That said, there are some problems that I do see with the in-store clinic model. First, conflict of interest. If the clinic is associated with a CVS pharmacy, does the NP have an undue pressure to prescribe drugs? I’m the ultimate conservative on medication; I think most things don’t need a pill. What is going to be the quality control mechanism in these places? Take the recent studies concerning over-the-counter cough suppressants for children. Who is responsible for being aware of these studies and making these decisions?
Another issue is that what works in Boston may not work in Detroit, where fewer people are going to pay in cash. These clinics probably won’t open up where there’s real overcrowding. They’re going to open up in places where they’ll be profitable, which tend to be less crowded, more suburban regions.
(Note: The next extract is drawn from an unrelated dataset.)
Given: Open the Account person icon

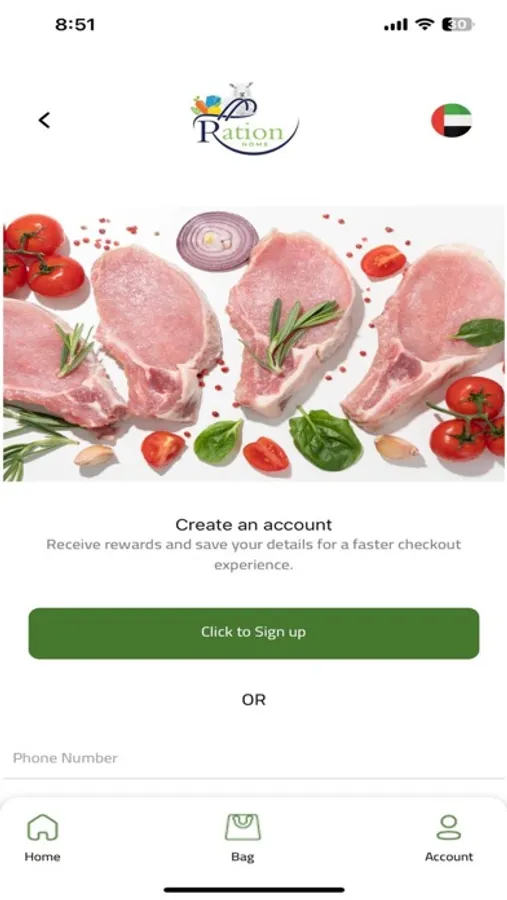Looking at the screenshot, I should pyautogui.click(x=448, y=827).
Finally, lets get real about the impact these visits have on our EDs. Are they really breaking the back of the system? No. Most of these visits are two minute visits. These aren’t your people who need CT scans of the abdomen or five-hour chest pain rule-outs. Their impact on throughput in the ED is miniscule. Once the hospital has paid the docs, rent and utilities, the actual cost to see one more sore throat is minor.
Want an answer? Put your money where your mouth is. If you don’t like these in-store clinics, accommodate them in your emergency department. Have a throughput lane. Just don’t talk out of both sides of your mouth.